== PROVIDED MATERIAL ==
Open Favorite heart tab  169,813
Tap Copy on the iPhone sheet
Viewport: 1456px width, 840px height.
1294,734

...

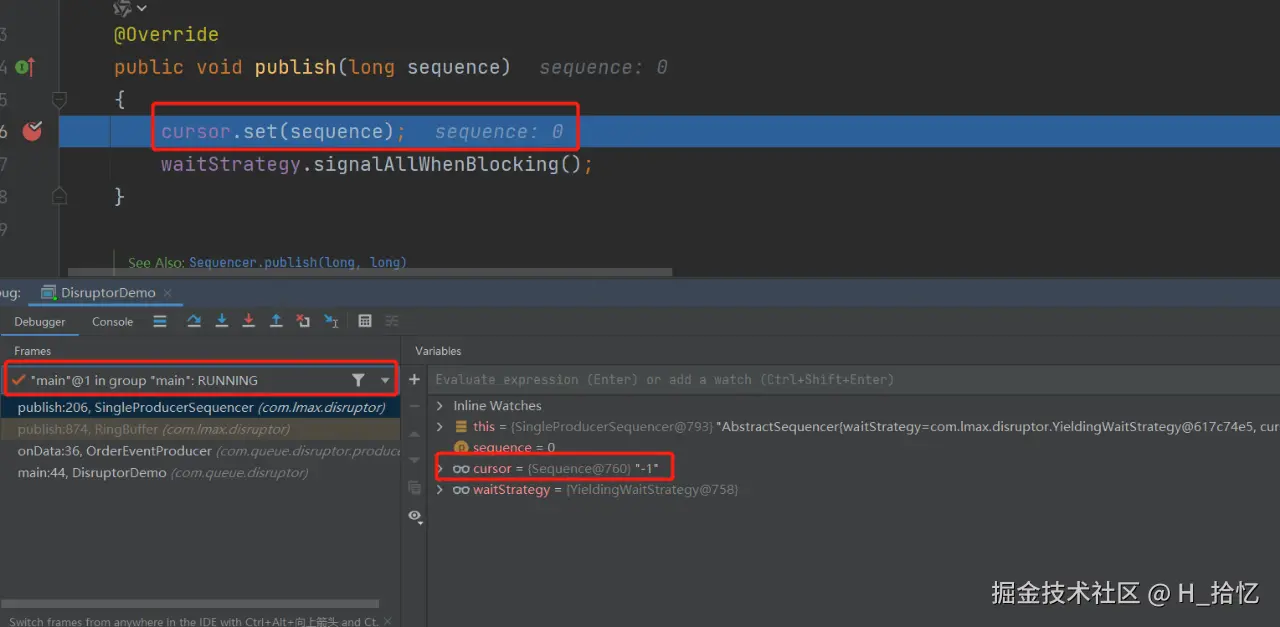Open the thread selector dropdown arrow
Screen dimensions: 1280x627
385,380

--

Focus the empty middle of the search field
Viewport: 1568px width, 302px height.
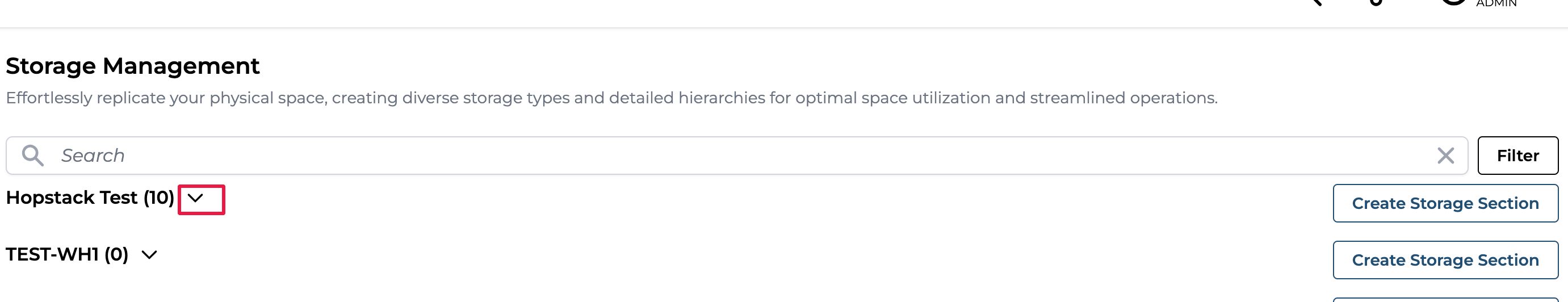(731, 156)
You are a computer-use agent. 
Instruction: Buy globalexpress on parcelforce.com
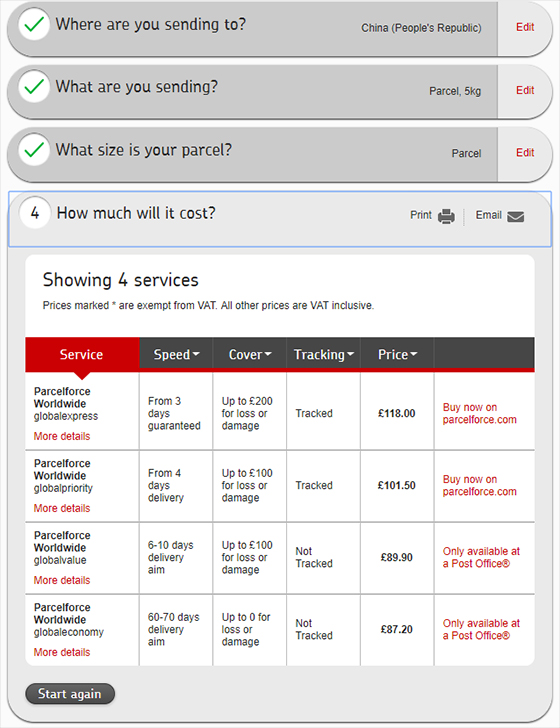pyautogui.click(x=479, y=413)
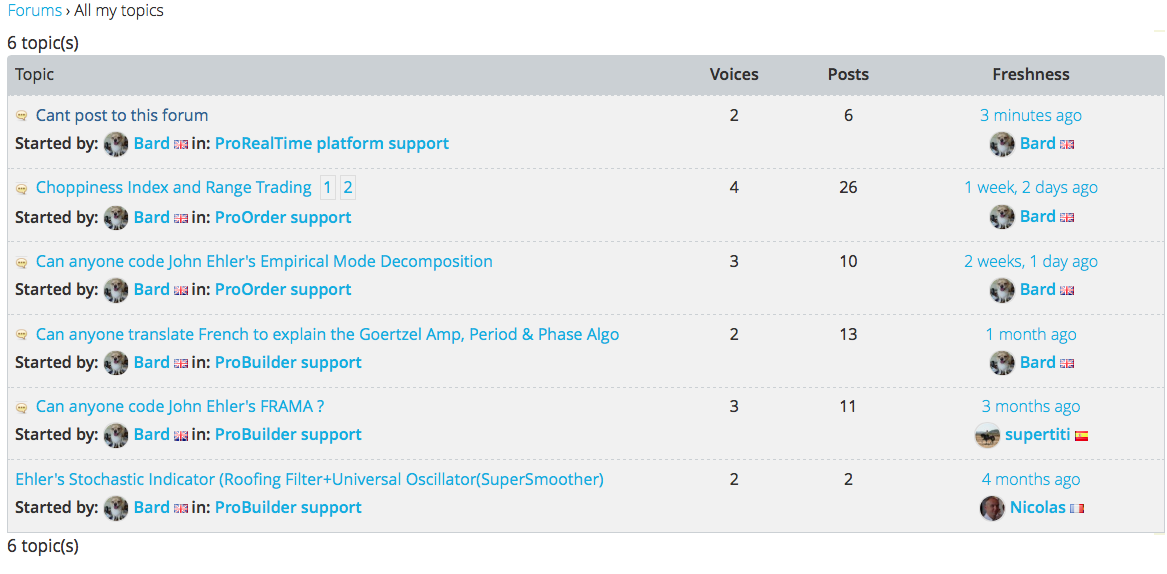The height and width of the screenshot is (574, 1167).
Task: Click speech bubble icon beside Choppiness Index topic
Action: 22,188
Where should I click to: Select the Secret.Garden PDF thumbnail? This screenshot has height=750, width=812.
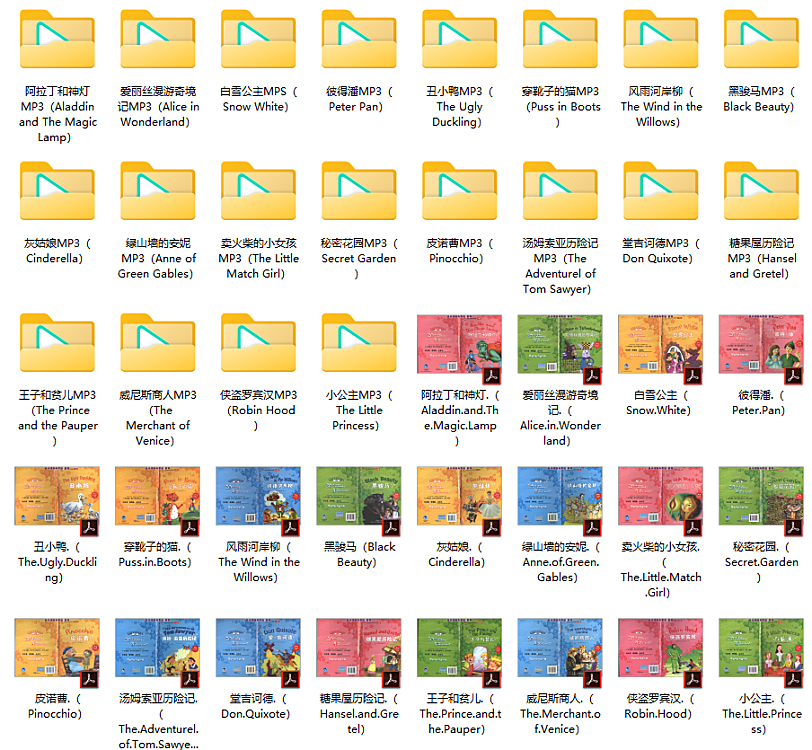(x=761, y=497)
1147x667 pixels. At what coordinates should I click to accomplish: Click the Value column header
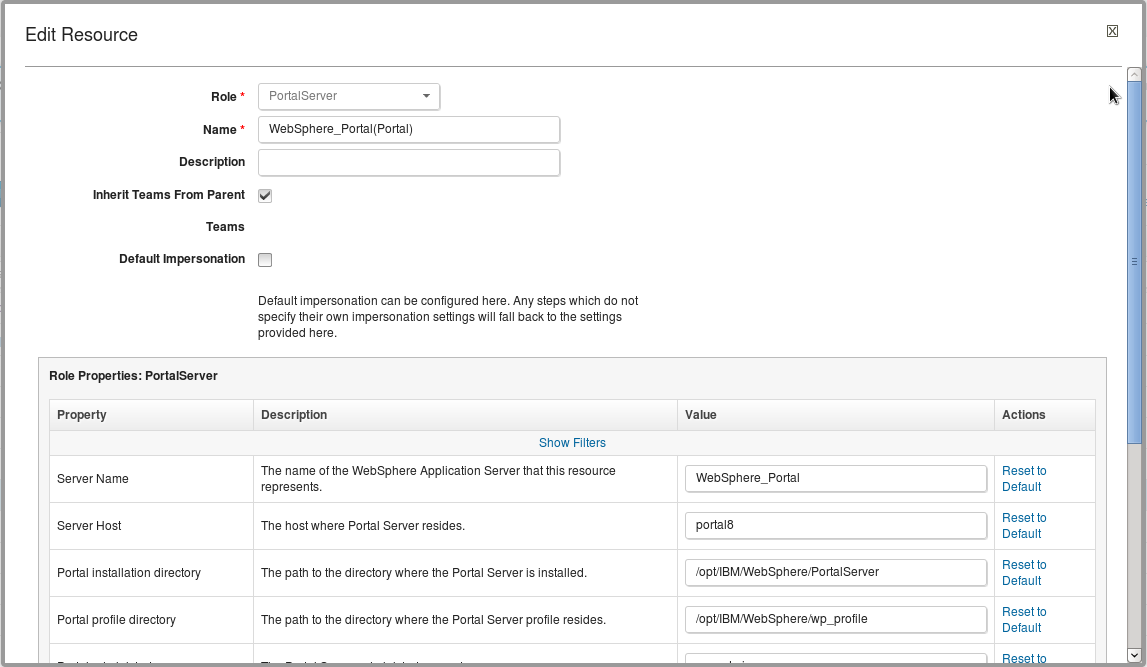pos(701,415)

== WORK REQUIRED ==
For the material above, give again only the lines starting at the line that contains "Focus the empty middle of the search field" and ending at the line that contains "You are a computer-use agent.". Pictures do not belong in the copy.

== EXERCISE SOLUTION ==
Focus the empty middle of the search field
Viewport: 1568px width, 302px height.
(731, 156)
You are a computer-use agent. 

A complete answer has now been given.